Not all that long ago I drove the 1913 5-litre chain-drive Bugatti ‘Black Bess’ up this hill for the BBC, so am aware that it is still a public road. The first event up this straight loose macadam 1-in-5 gradient was in 1910. Kop looks much the same now, though better surfaced and wider, and the banks where onlookers stood too close to the speeding cars have largely gone, But the whiff of a famous place still surrounds it.

After the war, the place saw some famous drivers and cars, such as Malcolm Campbell, ‘Archie’ Frazer Nash, and Henry Segrave no less, in his Brescia Bugatti. Large numbers of Londoners drove out and lined the roads to J G Ballot, taking FTD in 26.8sec from a 50-yard flying start, Le Champion running the 20.5 litre aero-engined Isotta-Maybach, and Humphrey Cook, fastest of all in 1923 in his TT Vauxhall. Lots of Bentleys did well and Ivy Cummings was second in her class in ‘Black Bess’. Later in 1923 there was an ACU meeting at which Cook did it again (27.8sec) beating Mays’ smaller Bugatti and the big Bugatti with its girl driver.
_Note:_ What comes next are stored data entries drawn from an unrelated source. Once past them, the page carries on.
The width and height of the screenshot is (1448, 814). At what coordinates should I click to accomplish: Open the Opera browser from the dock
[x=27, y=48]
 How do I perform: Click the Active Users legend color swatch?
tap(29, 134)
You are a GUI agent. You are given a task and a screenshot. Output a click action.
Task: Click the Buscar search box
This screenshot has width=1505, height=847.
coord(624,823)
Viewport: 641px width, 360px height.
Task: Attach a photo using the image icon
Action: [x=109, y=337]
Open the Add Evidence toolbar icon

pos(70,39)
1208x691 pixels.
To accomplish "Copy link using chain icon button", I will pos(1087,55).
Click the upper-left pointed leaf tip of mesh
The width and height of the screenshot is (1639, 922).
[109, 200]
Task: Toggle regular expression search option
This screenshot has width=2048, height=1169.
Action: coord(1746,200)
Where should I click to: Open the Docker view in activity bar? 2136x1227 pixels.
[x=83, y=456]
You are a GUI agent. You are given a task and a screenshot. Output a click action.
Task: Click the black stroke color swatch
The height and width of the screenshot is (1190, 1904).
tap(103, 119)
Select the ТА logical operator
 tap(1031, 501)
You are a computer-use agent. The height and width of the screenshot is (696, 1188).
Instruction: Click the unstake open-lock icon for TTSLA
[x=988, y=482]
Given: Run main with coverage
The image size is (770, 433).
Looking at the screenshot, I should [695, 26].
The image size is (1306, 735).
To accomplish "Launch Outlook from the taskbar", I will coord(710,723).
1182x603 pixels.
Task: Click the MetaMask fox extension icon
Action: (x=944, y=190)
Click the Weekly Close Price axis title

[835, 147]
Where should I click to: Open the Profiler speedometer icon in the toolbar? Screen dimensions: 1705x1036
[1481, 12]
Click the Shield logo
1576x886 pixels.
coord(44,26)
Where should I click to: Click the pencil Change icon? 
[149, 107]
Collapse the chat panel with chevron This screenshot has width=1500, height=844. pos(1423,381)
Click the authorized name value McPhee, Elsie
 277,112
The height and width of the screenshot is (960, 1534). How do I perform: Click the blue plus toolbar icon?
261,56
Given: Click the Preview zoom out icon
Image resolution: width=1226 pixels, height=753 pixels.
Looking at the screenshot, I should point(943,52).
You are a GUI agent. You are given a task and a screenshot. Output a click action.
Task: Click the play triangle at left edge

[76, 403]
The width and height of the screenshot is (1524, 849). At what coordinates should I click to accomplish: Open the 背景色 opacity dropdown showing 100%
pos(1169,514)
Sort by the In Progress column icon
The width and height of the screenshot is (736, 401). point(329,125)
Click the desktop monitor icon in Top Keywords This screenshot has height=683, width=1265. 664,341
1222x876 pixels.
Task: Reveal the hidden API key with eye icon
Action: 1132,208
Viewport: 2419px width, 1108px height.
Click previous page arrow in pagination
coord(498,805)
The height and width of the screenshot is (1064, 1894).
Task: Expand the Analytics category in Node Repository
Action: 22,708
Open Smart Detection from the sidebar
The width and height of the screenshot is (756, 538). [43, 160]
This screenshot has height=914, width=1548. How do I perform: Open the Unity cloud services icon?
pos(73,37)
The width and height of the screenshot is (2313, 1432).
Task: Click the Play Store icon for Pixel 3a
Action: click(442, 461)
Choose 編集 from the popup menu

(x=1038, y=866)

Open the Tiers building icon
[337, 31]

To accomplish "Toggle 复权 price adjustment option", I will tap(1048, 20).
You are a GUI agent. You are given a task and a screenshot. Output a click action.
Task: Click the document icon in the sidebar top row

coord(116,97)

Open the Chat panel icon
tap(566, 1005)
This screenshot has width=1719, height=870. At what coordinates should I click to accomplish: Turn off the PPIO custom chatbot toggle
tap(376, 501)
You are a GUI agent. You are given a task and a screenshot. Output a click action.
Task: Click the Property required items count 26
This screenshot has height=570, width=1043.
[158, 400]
Cook’s Vauxhall scored again the 1924. But the clouds were gathering, the storm breaking with that spectator’s broken leg in 1925. Thereafter, The Ban stopped all such public-road fun. But Kop went out on a high note, with Segrave, famous after his Grand Prix victories, making FTD in a 2-litre GP Sunbeam in an exciting 28.8sec. If you happen to he in the vicinity you may perhaps like to trundle up this hill, thinking nostalgic thoughts.